Las ciudades crecen indiscriminadamente y se van metiendo en el hábitat de miles de especies que se van quedando sin un lugar donde vivir. Si pensamos lo que era Santiago hace cincuenta años, podemos darnos cuenta de que la modernidad y la expansión son las razones más fuertes para que los animales vayan extinguiéndose sin control alguno. Hace medio siglo la capital por el oriente no pasaba de la rotonda Atenas, La Dehesa era precordillera, Puente Alto y San Bernardo estaban casi “fuera de Santiago”, Maipú estaba lleno de cultivos varios y estaba prácticamente desconectado, Recoleta e Independencia morían en lo que hoy es Vespucio (que en ese entonces no existía) porque de ahí hacia el norte sólo había campo. ¡Para qué decir Lampa, Colina y Chicureo!

Aunque en Chile no se ha llegado a casos como el del Rey Juan Carlos de España, que se fotografió orgulloso al lado de los elefantes que había cazado, cada cierto tiempo aparecen en las redes sociales denuncias de inescrupulosos mostrando sus “trofeos” que no son más que perros y gatos -principalmente- torturados y muertos, como indiferentes a una ley que tal vez sospechan, nunca se les va a aplicar.
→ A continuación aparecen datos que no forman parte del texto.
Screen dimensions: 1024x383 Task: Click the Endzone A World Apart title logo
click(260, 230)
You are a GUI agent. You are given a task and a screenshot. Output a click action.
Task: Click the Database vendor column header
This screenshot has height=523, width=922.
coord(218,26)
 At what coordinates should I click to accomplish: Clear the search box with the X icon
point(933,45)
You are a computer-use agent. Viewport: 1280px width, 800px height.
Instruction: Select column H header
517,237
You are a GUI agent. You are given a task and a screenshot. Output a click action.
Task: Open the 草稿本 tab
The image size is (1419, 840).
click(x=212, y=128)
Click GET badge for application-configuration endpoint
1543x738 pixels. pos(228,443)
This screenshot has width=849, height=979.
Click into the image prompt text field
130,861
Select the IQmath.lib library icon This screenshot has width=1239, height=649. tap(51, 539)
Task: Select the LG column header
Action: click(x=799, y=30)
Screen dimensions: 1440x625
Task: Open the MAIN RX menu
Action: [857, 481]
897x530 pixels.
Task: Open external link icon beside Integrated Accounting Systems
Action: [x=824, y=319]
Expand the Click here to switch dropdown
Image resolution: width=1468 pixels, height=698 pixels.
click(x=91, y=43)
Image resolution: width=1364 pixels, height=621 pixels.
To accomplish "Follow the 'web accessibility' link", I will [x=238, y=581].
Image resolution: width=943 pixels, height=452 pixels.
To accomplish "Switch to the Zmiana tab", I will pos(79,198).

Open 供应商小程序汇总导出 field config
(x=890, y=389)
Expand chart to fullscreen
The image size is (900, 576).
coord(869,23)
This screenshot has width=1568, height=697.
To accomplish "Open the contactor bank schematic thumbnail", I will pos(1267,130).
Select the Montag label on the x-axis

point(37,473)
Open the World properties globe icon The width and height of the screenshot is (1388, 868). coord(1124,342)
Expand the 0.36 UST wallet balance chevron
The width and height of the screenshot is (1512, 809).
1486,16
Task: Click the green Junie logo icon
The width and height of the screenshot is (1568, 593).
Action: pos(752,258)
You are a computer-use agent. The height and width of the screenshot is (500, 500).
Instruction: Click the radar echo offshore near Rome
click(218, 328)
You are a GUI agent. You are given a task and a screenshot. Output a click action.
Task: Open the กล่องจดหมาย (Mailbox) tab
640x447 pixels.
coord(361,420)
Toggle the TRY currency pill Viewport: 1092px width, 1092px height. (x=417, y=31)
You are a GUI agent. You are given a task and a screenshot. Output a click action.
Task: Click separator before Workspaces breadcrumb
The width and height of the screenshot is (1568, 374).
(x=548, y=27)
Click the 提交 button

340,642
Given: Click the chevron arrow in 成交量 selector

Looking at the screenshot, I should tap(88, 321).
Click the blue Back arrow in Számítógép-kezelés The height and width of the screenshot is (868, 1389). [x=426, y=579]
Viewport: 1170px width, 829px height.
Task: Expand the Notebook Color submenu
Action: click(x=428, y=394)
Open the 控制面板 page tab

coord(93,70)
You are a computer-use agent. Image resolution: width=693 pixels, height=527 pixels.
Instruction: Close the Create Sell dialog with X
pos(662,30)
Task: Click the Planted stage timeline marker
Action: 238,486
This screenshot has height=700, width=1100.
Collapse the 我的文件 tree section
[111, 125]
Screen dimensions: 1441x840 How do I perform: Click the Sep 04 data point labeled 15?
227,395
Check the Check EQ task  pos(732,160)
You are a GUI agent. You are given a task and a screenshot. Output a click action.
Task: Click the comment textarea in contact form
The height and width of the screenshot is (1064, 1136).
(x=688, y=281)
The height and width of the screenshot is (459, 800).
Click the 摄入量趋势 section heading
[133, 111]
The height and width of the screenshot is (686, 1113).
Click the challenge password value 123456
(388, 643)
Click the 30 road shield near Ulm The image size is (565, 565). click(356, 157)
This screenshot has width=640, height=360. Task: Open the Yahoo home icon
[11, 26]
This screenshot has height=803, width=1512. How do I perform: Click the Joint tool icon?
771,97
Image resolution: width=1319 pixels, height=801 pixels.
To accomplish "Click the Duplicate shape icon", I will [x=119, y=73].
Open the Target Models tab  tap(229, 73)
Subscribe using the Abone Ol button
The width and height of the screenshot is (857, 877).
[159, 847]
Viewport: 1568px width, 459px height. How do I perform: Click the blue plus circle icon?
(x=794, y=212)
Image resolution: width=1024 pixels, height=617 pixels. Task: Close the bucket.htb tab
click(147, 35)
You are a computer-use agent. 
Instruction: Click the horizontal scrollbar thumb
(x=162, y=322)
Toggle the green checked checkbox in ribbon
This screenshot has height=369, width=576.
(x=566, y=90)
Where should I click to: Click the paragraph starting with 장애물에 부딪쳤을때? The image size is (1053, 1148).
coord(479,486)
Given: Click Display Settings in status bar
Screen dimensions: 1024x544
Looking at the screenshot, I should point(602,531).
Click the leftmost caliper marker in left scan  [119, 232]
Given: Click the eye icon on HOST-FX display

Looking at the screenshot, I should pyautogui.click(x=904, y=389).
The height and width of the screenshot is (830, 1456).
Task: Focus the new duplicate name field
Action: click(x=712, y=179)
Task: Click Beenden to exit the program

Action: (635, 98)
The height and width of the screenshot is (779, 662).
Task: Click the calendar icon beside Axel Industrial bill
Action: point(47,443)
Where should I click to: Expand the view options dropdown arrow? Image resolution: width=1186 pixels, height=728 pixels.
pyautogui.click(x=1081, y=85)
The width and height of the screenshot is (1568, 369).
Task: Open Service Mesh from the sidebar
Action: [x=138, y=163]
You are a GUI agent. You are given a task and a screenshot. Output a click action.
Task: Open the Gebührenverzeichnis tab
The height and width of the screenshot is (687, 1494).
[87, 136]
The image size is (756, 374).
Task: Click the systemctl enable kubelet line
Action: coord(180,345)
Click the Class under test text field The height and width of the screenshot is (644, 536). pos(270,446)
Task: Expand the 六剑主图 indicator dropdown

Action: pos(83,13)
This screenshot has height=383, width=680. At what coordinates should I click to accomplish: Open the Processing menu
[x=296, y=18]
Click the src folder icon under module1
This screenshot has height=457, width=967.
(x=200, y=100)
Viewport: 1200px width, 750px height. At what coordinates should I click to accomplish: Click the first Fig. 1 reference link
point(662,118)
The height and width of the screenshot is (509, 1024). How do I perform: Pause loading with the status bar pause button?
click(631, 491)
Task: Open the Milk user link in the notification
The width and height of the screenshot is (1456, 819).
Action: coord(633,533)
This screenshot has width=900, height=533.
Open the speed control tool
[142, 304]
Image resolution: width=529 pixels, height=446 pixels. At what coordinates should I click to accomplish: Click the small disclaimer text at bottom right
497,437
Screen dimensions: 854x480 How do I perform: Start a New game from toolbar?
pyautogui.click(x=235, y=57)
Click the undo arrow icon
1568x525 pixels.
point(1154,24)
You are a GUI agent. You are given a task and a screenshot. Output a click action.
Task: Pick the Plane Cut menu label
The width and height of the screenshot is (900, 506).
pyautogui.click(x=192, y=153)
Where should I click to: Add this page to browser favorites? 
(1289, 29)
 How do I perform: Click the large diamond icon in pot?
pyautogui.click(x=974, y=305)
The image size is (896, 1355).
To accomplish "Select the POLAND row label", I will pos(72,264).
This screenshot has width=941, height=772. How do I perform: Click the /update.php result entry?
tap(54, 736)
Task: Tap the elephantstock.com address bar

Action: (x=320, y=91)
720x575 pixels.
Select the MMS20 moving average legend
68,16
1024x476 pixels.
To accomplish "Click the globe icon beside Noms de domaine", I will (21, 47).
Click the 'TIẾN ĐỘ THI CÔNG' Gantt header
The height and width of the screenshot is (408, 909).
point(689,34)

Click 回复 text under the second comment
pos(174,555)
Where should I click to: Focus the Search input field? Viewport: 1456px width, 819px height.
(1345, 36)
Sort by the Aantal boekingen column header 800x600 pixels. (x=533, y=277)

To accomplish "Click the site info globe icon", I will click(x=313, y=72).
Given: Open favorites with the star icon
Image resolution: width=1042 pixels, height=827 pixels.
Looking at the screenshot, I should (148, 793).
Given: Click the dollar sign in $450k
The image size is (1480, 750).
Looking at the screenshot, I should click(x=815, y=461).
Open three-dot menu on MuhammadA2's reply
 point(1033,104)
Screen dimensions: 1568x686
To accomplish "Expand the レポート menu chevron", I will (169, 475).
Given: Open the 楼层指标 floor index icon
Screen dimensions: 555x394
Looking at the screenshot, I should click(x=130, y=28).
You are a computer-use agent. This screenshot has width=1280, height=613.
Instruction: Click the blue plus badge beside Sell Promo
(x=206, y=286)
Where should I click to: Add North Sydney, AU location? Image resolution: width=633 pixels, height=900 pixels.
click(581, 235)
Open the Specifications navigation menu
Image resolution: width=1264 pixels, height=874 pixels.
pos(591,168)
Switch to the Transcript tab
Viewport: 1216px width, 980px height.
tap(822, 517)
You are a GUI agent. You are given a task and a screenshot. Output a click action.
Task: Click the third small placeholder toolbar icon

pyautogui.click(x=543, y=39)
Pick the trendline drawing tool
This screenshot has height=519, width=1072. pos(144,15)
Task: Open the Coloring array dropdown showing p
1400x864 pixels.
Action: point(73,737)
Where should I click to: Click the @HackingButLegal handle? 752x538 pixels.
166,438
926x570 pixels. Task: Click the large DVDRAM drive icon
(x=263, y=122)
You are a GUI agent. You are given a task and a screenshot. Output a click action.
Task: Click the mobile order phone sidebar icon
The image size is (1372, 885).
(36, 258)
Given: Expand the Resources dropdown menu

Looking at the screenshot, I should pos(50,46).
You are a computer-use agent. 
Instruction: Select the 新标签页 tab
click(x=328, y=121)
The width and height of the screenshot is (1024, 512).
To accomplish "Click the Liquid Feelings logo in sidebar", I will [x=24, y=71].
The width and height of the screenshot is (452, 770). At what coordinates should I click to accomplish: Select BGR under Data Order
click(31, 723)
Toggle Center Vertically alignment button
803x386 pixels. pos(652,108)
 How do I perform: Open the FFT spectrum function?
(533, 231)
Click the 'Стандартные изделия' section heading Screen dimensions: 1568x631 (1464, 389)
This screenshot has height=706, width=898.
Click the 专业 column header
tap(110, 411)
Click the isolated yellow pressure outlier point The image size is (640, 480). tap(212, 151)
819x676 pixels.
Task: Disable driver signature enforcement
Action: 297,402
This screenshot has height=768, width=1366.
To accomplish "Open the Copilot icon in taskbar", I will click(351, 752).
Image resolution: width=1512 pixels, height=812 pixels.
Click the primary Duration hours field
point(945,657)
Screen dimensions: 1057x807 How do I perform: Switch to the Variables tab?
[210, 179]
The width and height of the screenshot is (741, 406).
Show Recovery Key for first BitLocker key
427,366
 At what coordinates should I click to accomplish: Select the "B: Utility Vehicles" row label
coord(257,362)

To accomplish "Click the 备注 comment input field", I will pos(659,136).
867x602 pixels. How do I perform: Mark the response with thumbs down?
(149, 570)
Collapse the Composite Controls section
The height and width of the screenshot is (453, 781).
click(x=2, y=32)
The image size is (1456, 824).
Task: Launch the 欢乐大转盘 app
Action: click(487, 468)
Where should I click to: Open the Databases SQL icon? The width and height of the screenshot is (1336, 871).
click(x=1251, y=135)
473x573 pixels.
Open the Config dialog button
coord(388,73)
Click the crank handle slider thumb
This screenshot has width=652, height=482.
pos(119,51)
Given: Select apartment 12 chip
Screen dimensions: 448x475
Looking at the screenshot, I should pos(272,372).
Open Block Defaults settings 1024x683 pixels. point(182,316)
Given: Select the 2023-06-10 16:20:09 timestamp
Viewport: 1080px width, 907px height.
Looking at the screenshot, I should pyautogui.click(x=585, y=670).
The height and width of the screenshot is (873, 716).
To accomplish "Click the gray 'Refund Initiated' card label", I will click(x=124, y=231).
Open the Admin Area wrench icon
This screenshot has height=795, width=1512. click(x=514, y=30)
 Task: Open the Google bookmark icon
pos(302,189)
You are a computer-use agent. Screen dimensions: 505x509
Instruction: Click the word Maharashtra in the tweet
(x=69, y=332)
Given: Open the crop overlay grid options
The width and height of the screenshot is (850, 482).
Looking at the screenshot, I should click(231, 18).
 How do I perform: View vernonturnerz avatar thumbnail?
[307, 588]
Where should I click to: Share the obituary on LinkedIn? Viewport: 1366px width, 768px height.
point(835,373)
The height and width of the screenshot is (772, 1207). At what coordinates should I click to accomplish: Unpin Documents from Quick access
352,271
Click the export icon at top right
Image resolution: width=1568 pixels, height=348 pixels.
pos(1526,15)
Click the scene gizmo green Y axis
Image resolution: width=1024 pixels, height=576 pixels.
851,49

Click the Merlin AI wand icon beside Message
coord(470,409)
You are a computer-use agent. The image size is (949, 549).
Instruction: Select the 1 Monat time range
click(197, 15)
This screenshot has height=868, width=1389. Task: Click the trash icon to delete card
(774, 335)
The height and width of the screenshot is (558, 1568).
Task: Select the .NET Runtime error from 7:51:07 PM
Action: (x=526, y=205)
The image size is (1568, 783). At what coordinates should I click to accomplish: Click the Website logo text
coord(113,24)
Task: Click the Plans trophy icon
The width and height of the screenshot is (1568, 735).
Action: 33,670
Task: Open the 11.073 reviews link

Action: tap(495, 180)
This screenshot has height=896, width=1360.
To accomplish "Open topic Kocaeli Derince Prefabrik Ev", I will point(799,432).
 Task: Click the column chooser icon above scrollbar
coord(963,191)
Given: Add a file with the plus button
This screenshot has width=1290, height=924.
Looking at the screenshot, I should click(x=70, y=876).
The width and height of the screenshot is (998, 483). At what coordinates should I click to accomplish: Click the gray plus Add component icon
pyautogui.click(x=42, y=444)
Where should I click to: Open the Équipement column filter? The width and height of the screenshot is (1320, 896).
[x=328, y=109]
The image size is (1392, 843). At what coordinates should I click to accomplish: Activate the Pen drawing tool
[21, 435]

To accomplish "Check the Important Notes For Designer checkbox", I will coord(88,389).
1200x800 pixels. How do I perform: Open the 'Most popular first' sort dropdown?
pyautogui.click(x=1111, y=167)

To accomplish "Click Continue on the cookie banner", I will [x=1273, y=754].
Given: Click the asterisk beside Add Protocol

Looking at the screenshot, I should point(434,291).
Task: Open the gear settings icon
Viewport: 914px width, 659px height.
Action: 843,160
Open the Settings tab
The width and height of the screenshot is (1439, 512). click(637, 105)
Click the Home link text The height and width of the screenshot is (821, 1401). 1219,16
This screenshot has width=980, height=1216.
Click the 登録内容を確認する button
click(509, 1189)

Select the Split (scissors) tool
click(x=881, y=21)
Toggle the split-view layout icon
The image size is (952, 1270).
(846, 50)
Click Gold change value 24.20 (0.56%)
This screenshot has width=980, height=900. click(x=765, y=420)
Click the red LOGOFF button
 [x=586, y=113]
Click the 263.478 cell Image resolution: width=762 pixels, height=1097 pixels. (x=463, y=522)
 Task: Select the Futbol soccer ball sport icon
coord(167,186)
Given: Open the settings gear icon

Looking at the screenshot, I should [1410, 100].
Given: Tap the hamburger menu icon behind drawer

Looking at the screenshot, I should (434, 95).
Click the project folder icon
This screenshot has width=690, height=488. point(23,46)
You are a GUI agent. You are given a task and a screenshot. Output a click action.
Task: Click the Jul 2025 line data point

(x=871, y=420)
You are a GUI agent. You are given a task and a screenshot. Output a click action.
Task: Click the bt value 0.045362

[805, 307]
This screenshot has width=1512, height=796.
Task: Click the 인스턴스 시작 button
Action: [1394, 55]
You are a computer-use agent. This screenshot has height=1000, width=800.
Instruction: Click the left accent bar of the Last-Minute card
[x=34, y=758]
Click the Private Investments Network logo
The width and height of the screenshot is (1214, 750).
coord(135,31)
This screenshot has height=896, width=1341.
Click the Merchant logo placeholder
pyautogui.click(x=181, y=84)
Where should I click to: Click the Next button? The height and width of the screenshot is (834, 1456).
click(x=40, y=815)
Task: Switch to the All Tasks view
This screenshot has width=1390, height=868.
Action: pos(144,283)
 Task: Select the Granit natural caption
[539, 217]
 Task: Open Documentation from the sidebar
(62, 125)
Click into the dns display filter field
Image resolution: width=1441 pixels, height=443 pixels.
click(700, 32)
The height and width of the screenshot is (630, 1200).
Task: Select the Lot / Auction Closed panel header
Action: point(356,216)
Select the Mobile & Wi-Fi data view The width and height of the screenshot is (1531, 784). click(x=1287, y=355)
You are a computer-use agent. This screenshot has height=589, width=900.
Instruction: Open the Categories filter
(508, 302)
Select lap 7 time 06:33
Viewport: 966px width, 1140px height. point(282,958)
Porque esa es nuestra realidad, un caso debe tener mucha notoriedad pública para que las policías procedan como dicta la norma (lo escribo responsablemente porque así lo he comprobado personalmente).

Wp-elefante-450

Pero lamentablemente la depredación no solo se da en tierra firme sino que también en el mar. La pesca de arrastre hace que año a año la lista de especies marítimas se reduzca. Pero también la acuicultura ha contribuido con su sistema de alimentación en las jaulas de crianza (principalmente de Puerto Montt al sur) donde los pellets han cubierto el fondo marino matando toda la posibilidad de vida. Tema aparte son las mineras en el norte (sobre todo en la Región de Atacama) cuyos desechos por muchos años fueron a dar al mar (y todavía sigue pasando de acuerdo a varias denuncias) y dejaron una capa inerte de relave en el fondo marino que sepultó todo ser viviente en cientos de kilómetros a la redonda.
Y así, son cientos las especies que se encuentran en serio peligro de desaparecer para siempre. En 2009 la entonces Comisión Nacional del Medio Ambiente (hoy Ministerio del Medio Ambiente) publicó el libro “Especies amenazadas de Chile: protejámoslas y evitemos su extinción”. Entre sus páginas encontramos por ejemplo que el zorro chilote, el gato andino, el tricahue además de los picaflor de Juan Fernández y de Arica están en serio peligro, más muchos otros que seguramente no teníamos idea siquiera que existían. Ya a comienzos del siglo XX, por la alta demanda de su piel se exterminó a la chinchilla y el lobo marino de Juan Fernández.

Estos son sólo mínimos ejemplos de nuestro comportamiento irresponsable e irracional frente a los animales a quienes claramente tenemos muy descuidados. Es un tema de primer orden si lo vemos desde el punto de vista humano, porque necesitamos de cada una de las especies para que nuestro hábitat (la Tierra) funcione en perfecta armonía. Claro, porque si lo pensamos bien, si mueren los animales, a la larga el hombre desaparece del planeta. Pero si muere el hombre, los animales siguen viviendo en perfectas condiciones.

Ya en 2007 la ONU advertía que en el mundo unas 150 especies se extinguían a diario por las conductas humanas. En la oportunidad, el secretario ejecutivo de la Convención para la Diversidad Biológica de la ONU, Ahmed Djoghlaf, señaló que “estamos experimentando la mayor ola de extinciones después de la desaparición de los dinosaurios. Cada hora, tres especies desaparecen. Cada año entre 18 mil y 55 mil especies se convierten en extintas”.

El panorama es tan claro como preocupante. Si no cambiamos de conducta y si no tomamos conciencia de que se trata de especies que conviven con nosotros a las que debemos cuidar y proteger, ni San Francisco nos salvará.